--- START Source passage ---

Posted on 08/09/2023 5:52:38 PM PDT by CheshireTheCat
On this date in 1993, the police chief of Casablanca was shot in Kenitra Central Prison for abuse of power.
Mohamed Mustafa Tabet (or Tabit) wasn’t exactly Captain Renault.
While Morocco still has prisoners on death row, Tabet’s was the first execution actually carried out in 11 years, and it’s the last execution in Morocco to date. He went on the rocket docket, just five months from his arrest to standing up against a wall.
To earn that rare distinction, Tabet exploited his official power to rape or sexually exploit hundreds of women. Tabet confessed to some 1,500 victims over 13 years; the minimum figure matches the 518 personal identity cards found in his apartment. (Also found: 118 video cassettes — many of them violent — and a computer list of his crimes.)
The “Tabet Affair” — actually called “Tabetgate,” proving that the United States retains the power of exporting ideas — opened a discomfiting window on gender and power in Morocco.

--- END Source passage ---
--- START Stored rows ---

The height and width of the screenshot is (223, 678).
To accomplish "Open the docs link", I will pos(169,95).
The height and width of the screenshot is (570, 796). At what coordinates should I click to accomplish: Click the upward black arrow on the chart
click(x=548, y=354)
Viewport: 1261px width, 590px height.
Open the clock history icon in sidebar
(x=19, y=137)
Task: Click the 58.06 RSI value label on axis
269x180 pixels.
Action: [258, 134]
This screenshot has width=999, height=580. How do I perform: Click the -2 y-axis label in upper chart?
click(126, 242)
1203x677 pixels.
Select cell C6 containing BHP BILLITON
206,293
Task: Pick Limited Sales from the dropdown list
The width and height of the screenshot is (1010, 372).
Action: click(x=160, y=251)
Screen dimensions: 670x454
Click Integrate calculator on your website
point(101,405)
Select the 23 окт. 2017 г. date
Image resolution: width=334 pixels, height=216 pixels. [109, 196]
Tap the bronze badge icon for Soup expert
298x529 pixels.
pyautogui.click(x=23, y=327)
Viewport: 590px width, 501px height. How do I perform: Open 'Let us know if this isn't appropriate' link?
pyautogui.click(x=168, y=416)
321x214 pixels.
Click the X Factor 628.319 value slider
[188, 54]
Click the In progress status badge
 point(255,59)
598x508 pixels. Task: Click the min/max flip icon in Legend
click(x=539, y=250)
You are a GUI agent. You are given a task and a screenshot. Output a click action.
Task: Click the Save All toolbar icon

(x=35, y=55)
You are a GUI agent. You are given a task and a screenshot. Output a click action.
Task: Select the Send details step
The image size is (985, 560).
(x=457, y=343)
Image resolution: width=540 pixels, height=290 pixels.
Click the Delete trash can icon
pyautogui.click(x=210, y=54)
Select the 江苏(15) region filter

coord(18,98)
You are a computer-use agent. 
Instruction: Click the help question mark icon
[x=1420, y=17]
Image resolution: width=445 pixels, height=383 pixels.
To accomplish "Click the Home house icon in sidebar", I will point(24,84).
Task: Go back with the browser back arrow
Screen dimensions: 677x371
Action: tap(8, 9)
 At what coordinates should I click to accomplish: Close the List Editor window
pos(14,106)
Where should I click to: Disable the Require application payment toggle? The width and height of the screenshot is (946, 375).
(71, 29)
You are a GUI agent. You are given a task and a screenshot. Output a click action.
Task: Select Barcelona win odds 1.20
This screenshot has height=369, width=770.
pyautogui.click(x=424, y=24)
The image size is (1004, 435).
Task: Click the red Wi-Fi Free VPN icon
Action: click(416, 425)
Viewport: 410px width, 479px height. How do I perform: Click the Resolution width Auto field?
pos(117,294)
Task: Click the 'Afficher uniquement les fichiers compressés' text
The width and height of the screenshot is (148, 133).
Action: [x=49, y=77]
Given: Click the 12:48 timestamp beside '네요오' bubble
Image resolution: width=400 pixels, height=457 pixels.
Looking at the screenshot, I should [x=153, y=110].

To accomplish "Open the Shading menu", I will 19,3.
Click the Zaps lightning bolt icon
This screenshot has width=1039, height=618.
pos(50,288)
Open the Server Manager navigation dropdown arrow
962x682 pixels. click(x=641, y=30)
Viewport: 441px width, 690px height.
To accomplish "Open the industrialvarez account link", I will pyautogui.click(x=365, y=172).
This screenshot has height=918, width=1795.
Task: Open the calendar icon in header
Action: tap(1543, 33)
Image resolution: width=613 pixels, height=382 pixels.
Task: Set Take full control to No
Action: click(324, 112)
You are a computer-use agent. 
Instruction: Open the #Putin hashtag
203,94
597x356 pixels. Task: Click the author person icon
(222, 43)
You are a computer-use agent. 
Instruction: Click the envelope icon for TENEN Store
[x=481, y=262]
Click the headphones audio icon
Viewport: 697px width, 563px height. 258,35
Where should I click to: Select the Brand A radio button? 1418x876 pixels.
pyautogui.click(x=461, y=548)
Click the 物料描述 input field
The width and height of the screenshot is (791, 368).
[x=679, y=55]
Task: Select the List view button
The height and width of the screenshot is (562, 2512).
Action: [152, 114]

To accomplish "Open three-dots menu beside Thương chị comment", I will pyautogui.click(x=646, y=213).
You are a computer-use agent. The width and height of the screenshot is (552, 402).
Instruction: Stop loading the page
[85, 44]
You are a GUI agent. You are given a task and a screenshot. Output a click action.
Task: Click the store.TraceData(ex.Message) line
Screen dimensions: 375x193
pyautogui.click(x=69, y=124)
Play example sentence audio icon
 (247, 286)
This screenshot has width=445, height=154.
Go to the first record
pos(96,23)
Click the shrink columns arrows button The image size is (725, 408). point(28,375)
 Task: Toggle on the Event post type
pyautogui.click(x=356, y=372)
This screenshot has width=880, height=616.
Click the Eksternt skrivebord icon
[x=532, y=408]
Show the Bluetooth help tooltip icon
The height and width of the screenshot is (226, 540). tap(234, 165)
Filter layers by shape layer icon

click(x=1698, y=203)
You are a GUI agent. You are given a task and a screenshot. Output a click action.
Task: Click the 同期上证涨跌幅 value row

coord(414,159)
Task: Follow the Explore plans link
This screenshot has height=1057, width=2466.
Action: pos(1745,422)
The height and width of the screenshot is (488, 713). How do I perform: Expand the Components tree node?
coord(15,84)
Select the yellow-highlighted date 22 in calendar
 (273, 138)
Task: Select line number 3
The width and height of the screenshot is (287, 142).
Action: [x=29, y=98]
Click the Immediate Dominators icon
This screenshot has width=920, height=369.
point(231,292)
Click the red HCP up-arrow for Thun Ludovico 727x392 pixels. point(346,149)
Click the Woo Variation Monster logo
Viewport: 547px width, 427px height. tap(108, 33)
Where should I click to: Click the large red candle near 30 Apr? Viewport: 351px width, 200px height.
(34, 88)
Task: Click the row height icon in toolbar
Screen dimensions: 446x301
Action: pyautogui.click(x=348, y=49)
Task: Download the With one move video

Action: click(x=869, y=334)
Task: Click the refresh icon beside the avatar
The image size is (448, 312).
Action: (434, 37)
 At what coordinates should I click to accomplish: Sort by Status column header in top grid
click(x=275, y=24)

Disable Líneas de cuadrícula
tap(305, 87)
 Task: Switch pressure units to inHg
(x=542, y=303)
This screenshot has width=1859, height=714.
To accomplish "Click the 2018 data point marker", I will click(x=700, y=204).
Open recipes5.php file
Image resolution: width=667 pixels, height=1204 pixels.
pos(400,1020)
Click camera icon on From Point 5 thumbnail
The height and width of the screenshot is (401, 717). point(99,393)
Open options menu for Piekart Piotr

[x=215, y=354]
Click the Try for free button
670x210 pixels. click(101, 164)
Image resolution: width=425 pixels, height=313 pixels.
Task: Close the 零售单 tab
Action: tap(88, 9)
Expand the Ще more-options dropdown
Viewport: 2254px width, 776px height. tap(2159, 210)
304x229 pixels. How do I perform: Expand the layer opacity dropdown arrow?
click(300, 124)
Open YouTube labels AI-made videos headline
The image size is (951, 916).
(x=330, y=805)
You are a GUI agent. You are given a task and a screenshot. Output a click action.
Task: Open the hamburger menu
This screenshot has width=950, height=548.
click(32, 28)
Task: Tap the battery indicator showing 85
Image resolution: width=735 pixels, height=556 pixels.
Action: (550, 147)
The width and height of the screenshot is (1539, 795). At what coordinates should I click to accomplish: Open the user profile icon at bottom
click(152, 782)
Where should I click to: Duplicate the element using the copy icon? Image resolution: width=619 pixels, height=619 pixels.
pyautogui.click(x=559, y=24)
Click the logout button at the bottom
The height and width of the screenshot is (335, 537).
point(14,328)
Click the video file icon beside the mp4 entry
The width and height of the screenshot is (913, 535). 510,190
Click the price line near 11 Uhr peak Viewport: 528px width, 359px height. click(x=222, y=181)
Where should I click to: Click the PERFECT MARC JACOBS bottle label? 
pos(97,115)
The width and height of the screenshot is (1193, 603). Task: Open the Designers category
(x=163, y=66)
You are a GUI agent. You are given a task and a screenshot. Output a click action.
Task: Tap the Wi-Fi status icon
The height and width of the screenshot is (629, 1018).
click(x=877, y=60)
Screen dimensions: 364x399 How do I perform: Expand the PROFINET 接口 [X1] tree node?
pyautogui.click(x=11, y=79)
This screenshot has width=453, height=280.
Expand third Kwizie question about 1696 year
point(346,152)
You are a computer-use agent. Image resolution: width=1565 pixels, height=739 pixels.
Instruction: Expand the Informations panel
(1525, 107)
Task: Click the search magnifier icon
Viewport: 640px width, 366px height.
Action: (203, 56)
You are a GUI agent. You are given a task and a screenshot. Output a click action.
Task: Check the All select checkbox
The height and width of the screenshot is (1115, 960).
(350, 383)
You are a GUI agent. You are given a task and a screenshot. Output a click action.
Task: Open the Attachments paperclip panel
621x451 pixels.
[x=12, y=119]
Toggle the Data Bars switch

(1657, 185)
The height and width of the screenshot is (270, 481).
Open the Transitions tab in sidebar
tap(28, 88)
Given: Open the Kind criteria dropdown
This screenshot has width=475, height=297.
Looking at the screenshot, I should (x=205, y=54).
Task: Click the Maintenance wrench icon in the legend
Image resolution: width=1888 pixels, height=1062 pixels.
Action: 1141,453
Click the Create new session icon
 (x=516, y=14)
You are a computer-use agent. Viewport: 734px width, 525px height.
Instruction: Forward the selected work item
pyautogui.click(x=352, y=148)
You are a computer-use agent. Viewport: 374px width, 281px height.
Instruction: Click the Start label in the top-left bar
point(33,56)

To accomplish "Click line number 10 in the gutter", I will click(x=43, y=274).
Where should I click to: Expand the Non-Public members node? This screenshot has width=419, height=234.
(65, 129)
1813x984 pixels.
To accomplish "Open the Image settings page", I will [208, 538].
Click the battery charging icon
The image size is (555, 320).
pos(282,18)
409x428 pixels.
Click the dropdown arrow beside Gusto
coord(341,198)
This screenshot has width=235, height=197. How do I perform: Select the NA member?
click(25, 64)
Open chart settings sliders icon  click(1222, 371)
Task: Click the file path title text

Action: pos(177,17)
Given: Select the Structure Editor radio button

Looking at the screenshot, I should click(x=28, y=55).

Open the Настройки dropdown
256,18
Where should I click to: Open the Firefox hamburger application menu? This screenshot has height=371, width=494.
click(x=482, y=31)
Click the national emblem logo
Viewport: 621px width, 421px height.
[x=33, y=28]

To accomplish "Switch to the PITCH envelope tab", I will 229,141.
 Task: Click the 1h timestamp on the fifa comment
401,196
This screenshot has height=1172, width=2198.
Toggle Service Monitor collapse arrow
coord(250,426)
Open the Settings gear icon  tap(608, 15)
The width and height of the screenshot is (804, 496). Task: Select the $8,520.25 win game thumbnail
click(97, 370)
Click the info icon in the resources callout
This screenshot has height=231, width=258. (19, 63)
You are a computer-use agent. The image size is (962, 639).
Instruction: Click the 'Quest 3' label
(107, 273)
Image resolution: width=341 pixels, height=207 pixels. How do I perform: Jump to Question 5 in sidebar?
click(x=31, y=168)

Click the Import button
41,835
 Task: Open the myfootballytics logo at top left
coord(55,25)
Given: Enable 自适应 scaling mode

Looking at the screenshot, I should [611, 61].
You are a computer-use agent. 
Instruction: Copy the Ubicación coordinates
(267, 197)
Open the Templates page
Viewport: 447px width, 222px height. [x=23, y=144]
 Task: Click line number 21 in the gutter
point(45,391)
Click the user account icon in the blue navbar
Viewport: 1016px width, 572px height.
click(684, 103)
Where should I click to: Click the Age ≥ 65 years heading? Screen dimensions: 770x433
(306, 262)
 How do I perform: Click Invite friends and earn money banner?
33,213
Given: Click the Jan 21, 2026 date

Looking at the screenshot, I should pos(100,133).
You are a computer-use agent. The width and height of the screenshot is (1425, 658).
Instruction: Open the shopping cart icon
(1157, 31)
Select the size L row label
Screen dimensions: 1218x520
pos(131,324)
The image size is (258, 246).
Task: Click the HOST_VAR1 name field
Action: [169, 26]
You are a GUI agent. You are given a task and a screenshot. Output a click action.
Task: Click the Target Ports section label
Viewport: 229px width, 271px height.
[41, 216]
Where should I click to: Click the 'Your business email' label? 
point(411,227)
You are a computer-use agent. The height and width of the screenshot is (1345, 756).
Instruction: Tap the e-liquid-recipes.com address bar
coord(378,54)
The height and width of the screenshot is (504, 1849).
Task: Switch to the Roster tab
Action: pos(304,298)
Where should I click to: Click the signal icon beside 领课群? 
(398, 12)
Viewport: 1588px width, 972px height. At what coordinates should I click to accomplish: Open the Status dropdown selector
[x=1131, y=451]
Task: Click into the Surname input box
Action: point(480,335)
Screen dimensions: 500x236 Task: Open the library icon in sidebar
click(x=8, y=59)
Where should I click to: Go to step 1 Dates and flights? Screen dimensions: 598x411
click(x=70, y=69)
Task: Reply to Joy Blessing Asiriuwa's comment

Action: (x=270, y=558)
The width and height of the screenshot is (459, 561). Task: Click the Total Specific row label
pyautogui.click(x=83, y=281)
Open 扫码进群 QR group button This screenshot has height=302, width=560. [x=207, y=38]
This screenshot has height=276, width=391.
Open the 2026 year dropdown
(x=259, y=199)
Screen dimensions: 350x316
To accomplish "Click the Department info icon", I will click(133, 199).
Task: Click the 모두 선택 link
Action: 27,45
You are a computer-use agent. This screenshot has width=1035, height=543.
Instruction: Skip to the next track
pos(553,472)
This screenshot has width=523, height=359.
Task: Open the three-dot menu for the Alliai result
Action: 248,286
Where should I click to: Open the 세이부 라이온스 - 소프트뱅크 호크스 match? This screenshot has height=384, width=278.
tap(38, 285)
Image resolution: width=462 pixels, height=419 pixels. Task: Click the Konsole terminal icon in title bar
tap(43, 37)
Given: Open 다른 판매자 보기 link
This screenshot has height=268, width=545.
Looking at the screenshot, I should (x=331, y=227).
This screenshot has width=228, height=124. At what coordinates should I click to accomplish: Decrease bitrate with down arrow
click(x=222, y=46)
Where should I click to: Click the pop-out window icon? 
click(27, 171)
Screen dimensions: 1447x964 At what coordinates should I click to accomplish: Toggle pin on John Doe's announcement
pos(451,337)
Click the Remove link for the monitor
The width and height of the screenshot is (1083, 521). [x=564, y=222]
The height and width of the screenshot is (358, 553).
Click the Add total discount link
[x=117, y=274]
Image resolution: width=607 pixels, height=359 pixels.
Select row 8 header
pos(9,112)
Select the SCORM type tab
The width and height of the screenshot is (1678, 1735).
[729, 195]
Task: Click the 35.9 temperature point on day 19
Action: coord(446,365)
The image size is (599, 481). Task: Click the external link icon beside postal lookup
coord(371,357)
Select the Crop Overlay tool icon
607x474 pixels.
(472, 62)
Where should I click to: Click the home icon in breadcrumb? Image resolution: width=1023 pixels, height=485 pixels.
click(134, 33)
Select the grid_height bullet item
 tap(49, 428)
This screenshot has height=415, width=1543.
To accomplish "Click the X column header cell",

--- END Stored rows ---

▶ _Exercise directions_: Continue the post about the 1993 execution of Casablanca's police chief, picking up after its last sentence.

▶ _Output of the task_:
Webster University Prof. Don Conway-Long was in Morocco at the time researching gender and masculinity for his dissertation. His paper “Sexism and Rape Culture in Moroccan Social Discourse” (pdf) is probably the most illuminating readily-available English* document on the affair — and the many contradictory reactions it drew from contemporaries, and the pressure it put on the government to contain the fallout as “a morals case, instead of looking further into overall police corruption.”.....
(Excerpt) Read more at executedtoday.com ...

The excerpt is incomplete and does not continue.